There are conflicts, of course, also in Brussels, but in Brussels Jewish life is still primitive in form, like in a small town, and the conflict, too, is not as organized and developed as it is in Antwerp.
But the main point is that Belgian Jewry is divided among itself and even on a question like organizing a protest demonstration against the persecution of the Jews in Roumania, it is impossible to bring about unity between them. There are many Transylvanian Jews living in Belgium and they felt the position very keenly, especially when many of them had received alarming reports about their own relatives. It had indeed been arranged that a meeting of all parties should be held in Antwerp, but at the last moment dissensions arose and the demonstration was abandoned. In Brussels a meeting was held, but differences arose during the meeting and it broke up in disorder.

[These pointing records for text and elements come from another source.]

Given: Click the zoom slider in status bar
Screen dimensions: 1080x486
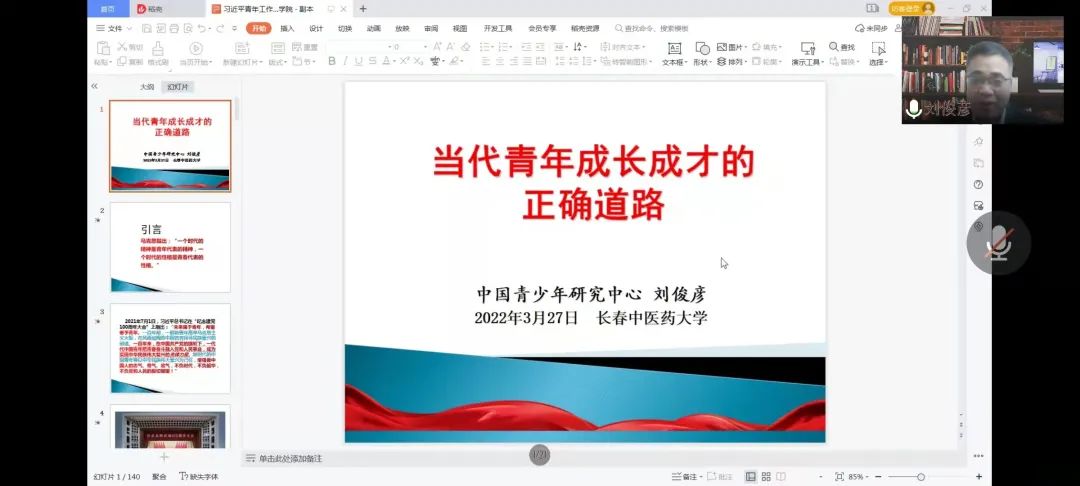Looking at the screenshot, I should point(921,477).

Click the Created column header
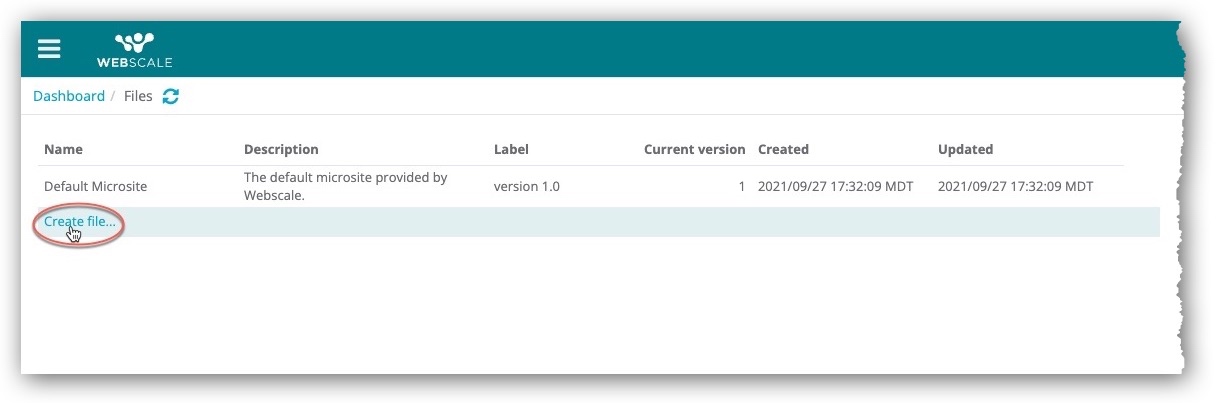click(x=783, y=149)
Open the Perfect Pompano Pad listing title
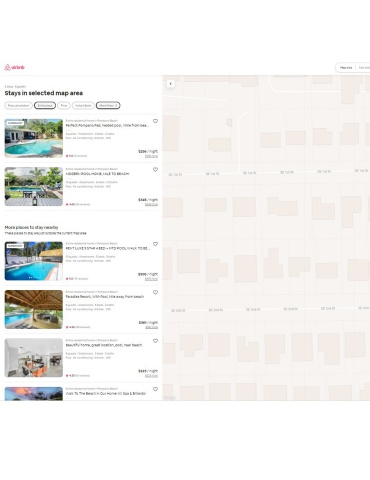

The Jewish students who are numerous in the university cities of Liege and Ghent did organize in their cities protest meetings in which the Belgian Students’ Organizations took part. These Jewish students, numbering about 2,000, who have come from Poland, Russia, Lithuania and Palestine, are for the most part living in poverty, neglected by the Jewish public and very often they have not enough to live on. Many of them go out to work at night in the coal mines or the factories in order to be able to carry on during the day with their studies. The result is that they cannot apply themselves to their studies with sufficient intensity, and often it takes them ten or twelve years before they can obtain their diploma.
Two new organizations have recently been established, both of which suggest the permanency of Jewish life in Belgium now. There is the Society for the History of the Jews in Belgium, whose work is sufficiently indicated in its name, and there is the Jewish Music Society which has its own orchestra and has arranged concerts in which some of the greatest Jewish virtuosos like Heifetz, Mischa Elman, Bronislav Huberman, and others have appeared. They both indicate the trend of Jewish life in Belgium. It is becoming firm, rooted in and has time to think of compiling historic records and organizing good music.